I am unable to concur in the prevailing opinion. The negligence of the defendant consisted in his furnishing, for the use of the plaintiff, an unsafe appliance — a scaffold. Its unsafeness consisted in its being narrow, without a railing, and made of lumber of insufficient thickness, or else not supported or fastened together so that it would not spring as a person walked upon it. It is fair to assume that the plaintiff could see, and, inasmuch as he was a carpenter by trade, that he had some knowledge as to the construction of scaffolds and whether it was safe to work upon one which was narrow, without a railing and "springy." If he commenced his work upon the scaffold without looking to see how wide it was, without taking any notice whether there was a guard rail to protect him in case he slipped or lost his balance, or whether it was improperly supported, he was guilty of contributory negligence; and if, on the other hand, he knew the condition of the scaffold when he went to work, then he must be deemed to have assumed whatever risks there were incident to the use of it in its then condition. ( Nugent v. Brooklyn Union El. R.R. Co., 64 App. Div. 351; Shaw v. Sheldon, 103 N.Y. 667; Anthony v. Leeret, 105 id. 591.) That the plaintiff did know the condition of the scaffold when he went to work is apparent from his own testimony. The accident happened in broad daylight, and he testified that when he walked across the scaffold it was "springy," and he could not help but see the width of it and that there was no guard rail of any kind.

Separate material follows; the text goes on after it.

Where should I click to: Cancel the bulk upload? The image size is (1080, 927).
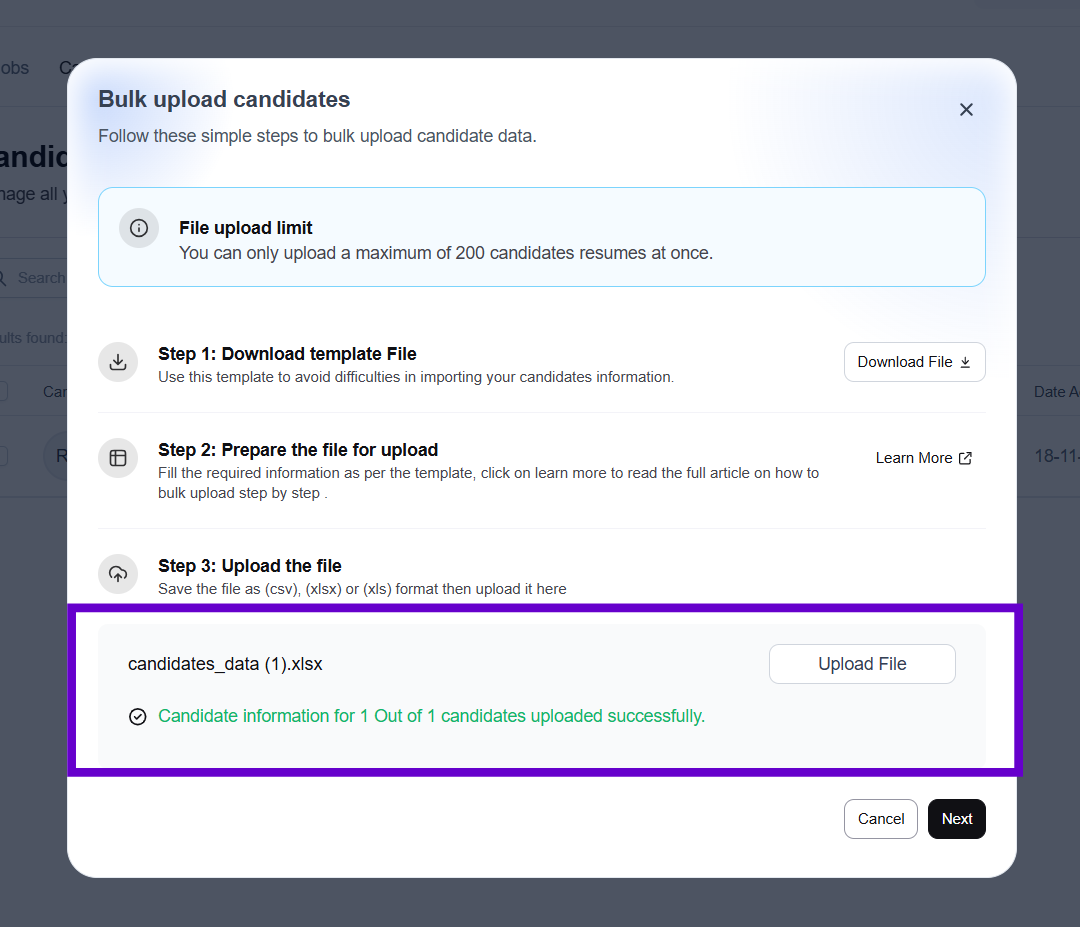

Nor do I think any error was committed by the trial court in excluding the answers to certain questions put to plaintiff's experts as to whether the scaffold was a safe one to work upon. It was not for the experts to say whether the scaffold was safe, but for the jury after considering all the evidence laid before them bearing on that subject. ( Dougherty v. Milliken, 163 N.Y. 527; Harley v. B.C.M. Co., 142 id. 31; Cramer v. Slade, 66 App. Div. 59 Kelpy v. Triest, 73 id. 597.)
I am of the opinion that the complaint was properly dismissed, and for that reason the judgment should be affirmed.
VAN BRUNT, P.J., concurred.
Judgment reversed, new trial ordered, costs to appellant to abide event.